Provided passage =
Gel casting technique has been used to prepare porous materials, which can effectively support the porous structure before sintering process [25, 26]. Previous reports reveal that the porous adsorbent shows high adsorption capacity, excellent reuse performance and free separation property when removing contaminants from water [19, 26, 27]. However, removing Cr(III)-organic complexes from tanning wastewater by porous adsorbents is rarely reported.
Herein, the objective of this work is to prepare MMT-based porous adsorbent by gel casting method, then adsorbing Cr(III)-organic complex in tanning wastewater following alkali precipitation. Formate and citrate are chose as organic ligands, exploring the effects of pH, temperature and molar ratio on the adsorption capability of MMT-based porous adsorbent. Since a large number of Na+ and Ca2+ were introduced by alkali precipitation in the tanning wastewater, the effects of interference ions (e.g., Na+ and Ca2+) are discussed in the adsorption process. Furthermore, industrial wastewater often consist of multiple coexisting anion and cation ions (e.g., Cl−, SO42−, HPO42−, Zn(II) and Cr(VI)), and they compete the active adsorption sites with Cr(III). Therefore, the effects of interference ions are also discussed in the adsorption process. In addition, the MMT-based porous adsorbent shows an excellent separation performance and reuse performance during the adsorption-desorption process.

Task directions = Continue the passage on the MMT-based porous adsorbent for tanning wastewater, picking up after its final sentence.

Information provided =
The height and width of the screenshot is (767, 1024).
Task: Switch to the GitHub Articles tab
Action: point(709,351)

--

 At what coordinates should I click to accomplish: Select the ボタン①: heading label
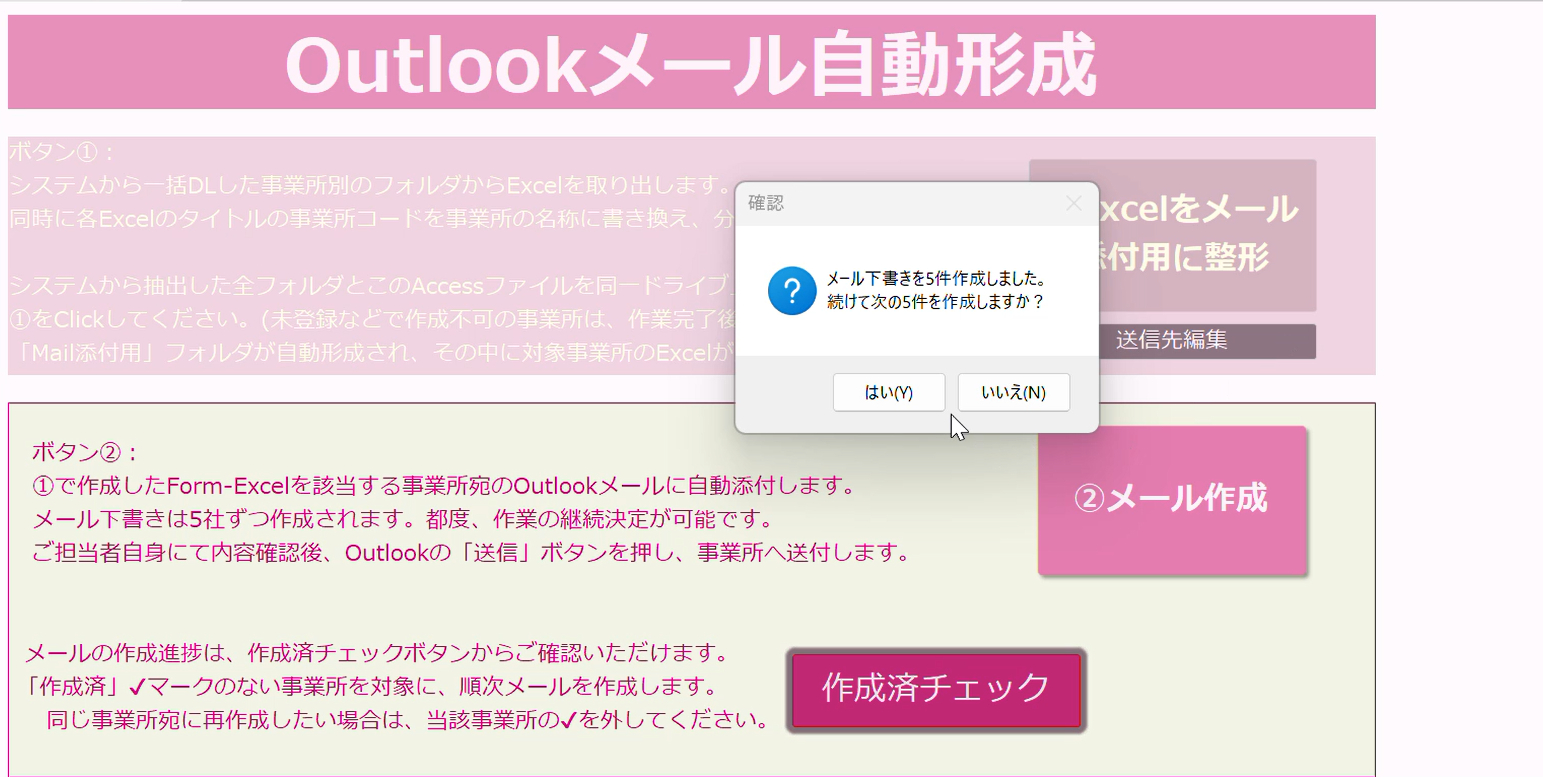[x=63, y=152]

Reply to the exercise =
2.1 Preparation of porous adsorbent
ZrO2-MMT composite (Zr(SO4)2 and MMT in the mass ratio of 3:5) was prepared by ion-exchange method [24]. Acrylamide monomer (12.2 g), N,N'-methylenebisacrylamide (MBAM, as cross linker, 1.25 g) and polyacrylic acid salt (as dispersing agent, 1.25 mL) were added to 45 mL of distilled water under stirring. 25 g of ZrO2-MMT was slowly added to the mixture under stirring to form the slurry. Polystyrene ball (as pore-making agent, 115 mL) and triethanolamine dodecyl sulfate (as foamer, 2.5 g) were added to the slurry and stirred for 1 h. Ammonium persulfate (APS, as initiator, 0.0287 g) and N,N,N',N',-tetramethylethylenediamine (TEMED, as catalyst, 0.88 mL) were added to the slurry and stirred for 30 min. Subsequently, the slurry was injected into the mold, drying for 4 h at 50°C. Finally, the dry body was calcinated for 8 h at temperatures of 600, 700 and 800°C.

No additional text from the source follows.